ML-assisted labelling dialog

  1. In Generate Labels Wizard dialog, select Model Assisted and select the model that you just downloaded.

  2. In Method, select Model Assisted as the option to generate labels.

  3. In Source, browse to select the trained model that you downloaded.

  4. In Target track, select the Target type as Existing Label Track. In our example all of the sessions contain a label track named 'label'. We select to put the generated labels in this track.

  5. Use the default settings and click Next.

    ML-assisted labelling dialog

  6. Wait for the ML assisted labelling to complete and click OK.

    ML-assisted labelling progress

  7. Open the newly auto-labelled session to inspect the labelling. If the model miss to label some events, add labels to the events manually. Simillarly, inspect the other newly labelled sessions.

    ML-assisted labelling results

  8. Depending on the results of the ML-assisted labelling, you have two options:

    • Use the same machine learning model to label more sessions

    • Inspect and correct the newly labelled sessions, add the sessions to the 'train' and 'validation' set and train a new model,then use the new model to label more sessions. As you iterate, you will see that the results gets better as your model is trained on more and more data.

Labelling the other class

  • ML-assisted labelling yeilds the best results when labelling one class at a time. After labelling the dataset with class down, lets start with labelling the class up. Before moving over to label the next class, move all sessions in the project into the Unassigned set.

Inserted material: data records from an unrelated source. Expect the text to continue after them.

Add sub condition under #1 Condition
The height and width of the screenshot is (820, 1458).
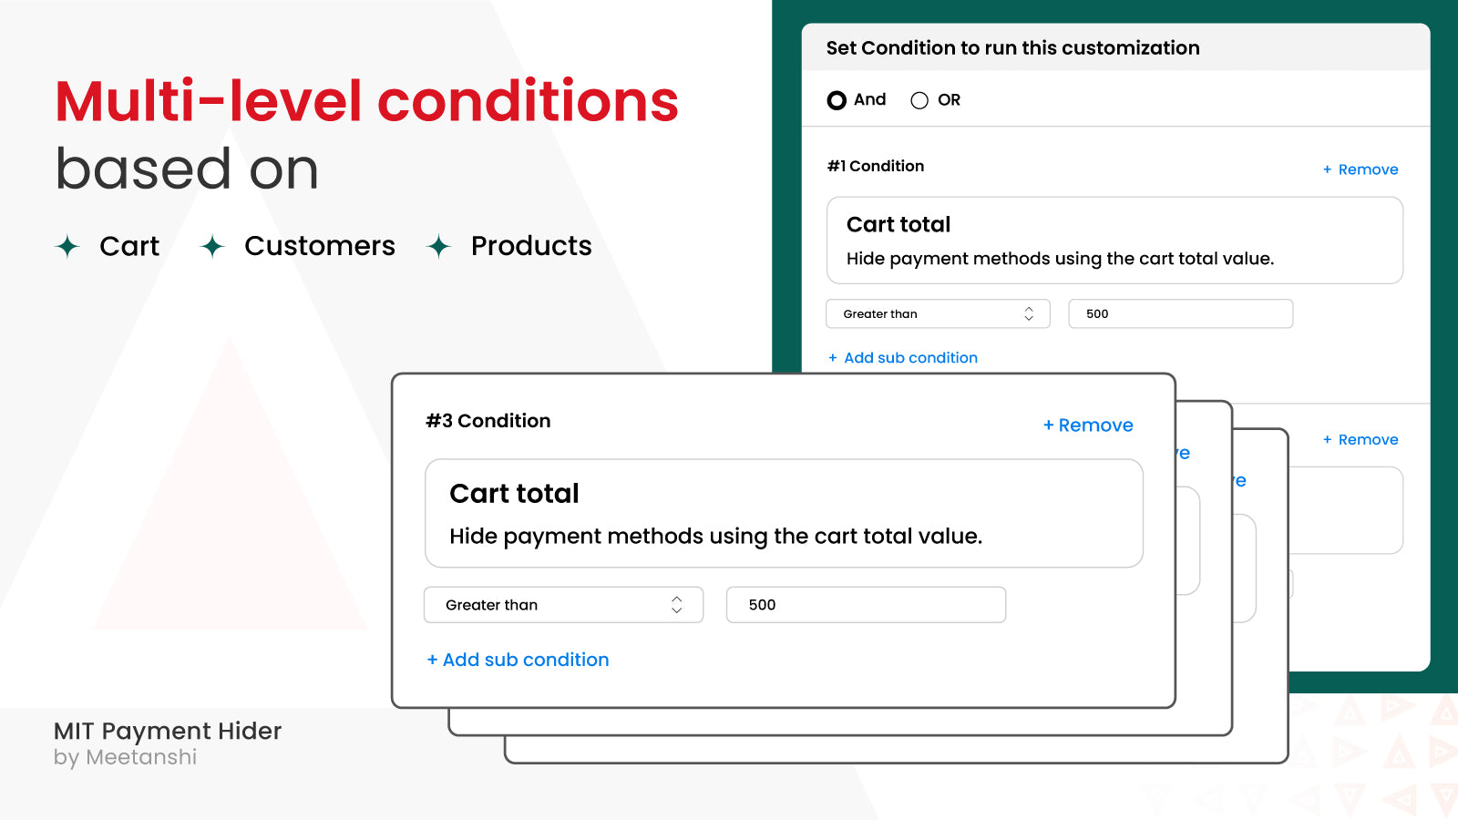click(x=902, y=358)
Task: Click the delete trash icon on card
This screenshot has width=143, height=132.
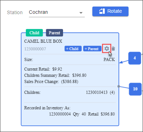Action: 113,49
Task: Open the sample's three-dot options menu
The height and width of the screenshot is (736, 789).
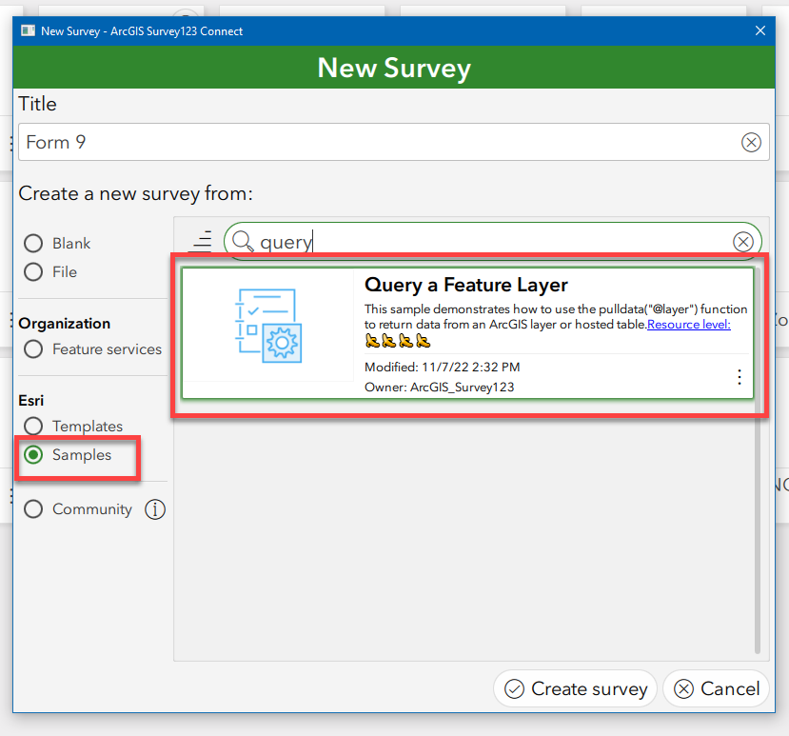Action: tap(740, 377)
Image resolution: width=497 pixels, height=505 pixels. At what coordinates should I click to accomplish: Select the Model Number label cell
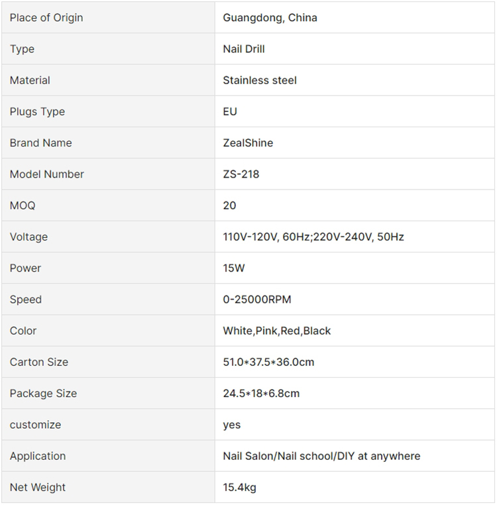coord(46,174)
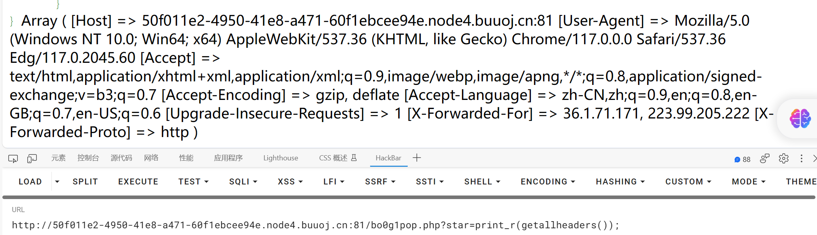Switch to the Lighthouse tab
The width and height of the screenshot is (817, 235).
[x=281, y=158]
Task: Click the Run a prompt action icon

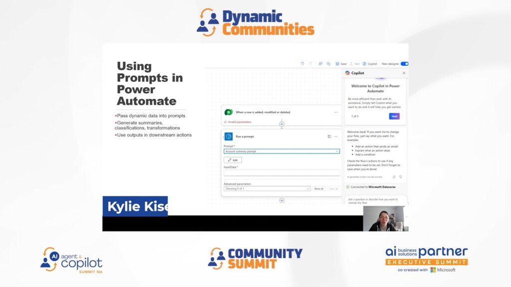Action: [x=229, y=136]
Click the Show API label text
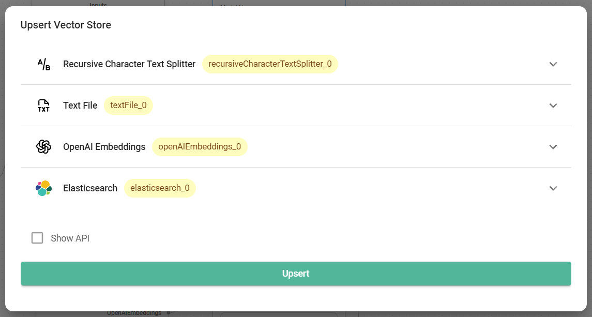Viewport: 592px width, 317px height. coord(70,238)
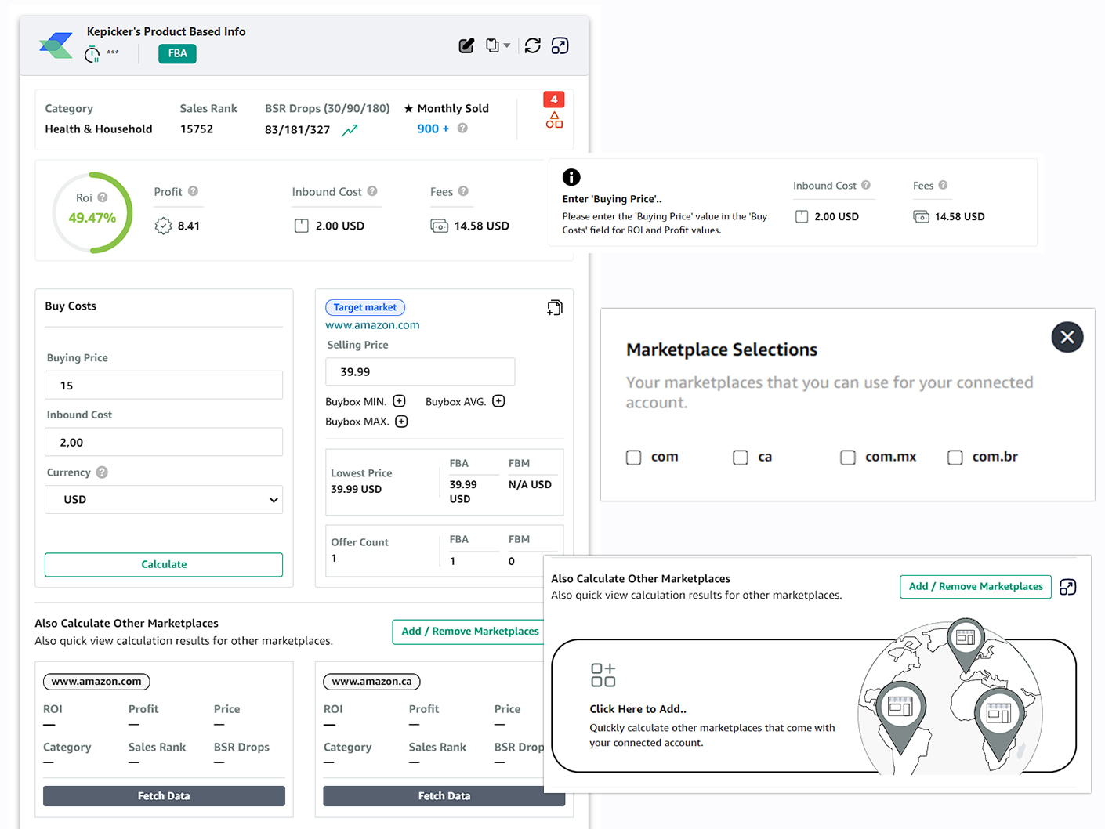Open the Currency dropdown showing USD
The height and width of the screenshot is (829, 1105).
(164, 499)
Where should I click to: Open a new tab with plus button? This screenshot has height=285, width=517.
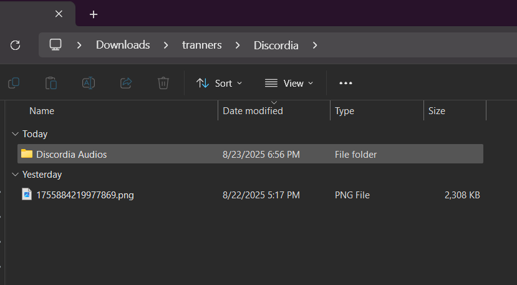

  • Repeat the process from step 2 as listed above to label the new class up. Similarly, label all your classes in the dataset.

⚠️
  • In case, you see a warning Set does not contain labels from all classes..., ignore the warning and continue labelling. This warning appears because we are just including one class at a time into the training. However, when you are done with labelling and want to train a model that can classify all classes simultaneously, you should resolve this warning.

  • You can use From existing label track method of the Generate labels wizard to modify manual or previously generated label tracks. This is useful if you want to offset multiple label tracks, or change the size of the labels.